__EXCERPT TO READ__:
# My new smoker is starting to look  like a smoker!



## bdskelly (Nov 7, 2015)

I'm excited like a little kid today. I recently commissioned Don Williams, owner of Chisholm Trail BBQ Smokers in Joshua TX to build my first stick burner. You guys know that I am an MES guy.  And the Mini is more of a charcoal burner than it is a wood burner... 

So I am jumping in! Anxious to go to the next level. 

I've been traveling a lot and hadn't time to stop by and see the progress.  But today I made the time. 

The project is actually looking like a smoker now!!!  Doors are cut, fire box built (rear of photo) and she's on wheels!  ...But still looks a bit funny without a stack.

Don thinks it will be completed and painted by next weekend!  I can't  wait to toss a brisket on it.

B













IMG_5463.JPG



__ bdskelly
__ Nov 7, 2015






And.. Um no. He's not going to install the ball valve on top.  Thats just where I put it down after fiddling with it! 

b


----------



## gary s (Nov 7, 2015)

__INFORMATION SHOWN__:

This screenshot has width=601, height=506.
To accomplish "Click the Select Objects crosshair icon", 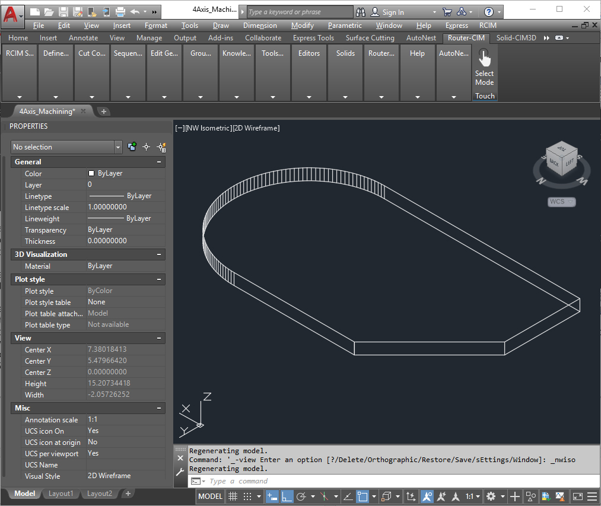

__COMPLETE THE FOLLOWING__:
a: According to the smoker thread, in what town is Chisholm Trail BBQ Smokers located?
b: In the smoker thread, what three pieces of progress on the build does the opening post report as already done?
c: Reproduce the stretch from "I've been traveling" through "brisket on it." in the smoker thread.

__SOLUTIONS BELOW__:
a: Joshua, TX.

b: The doors are cut, the fire box is built, and the smoker is on wheels.

c:
I've been traveling a lot and hadn't time to stop by and see the progress.  But today I made the time. 

The project is actually looking like a smoker now!!!  Doors are cut, fire box built (rear of photo) and she's on wheels!  ...But still looks a bit funny without a stack.

Don thinks it will be completed and painted by next weekend!  I can't  wait to toss a brisket on it.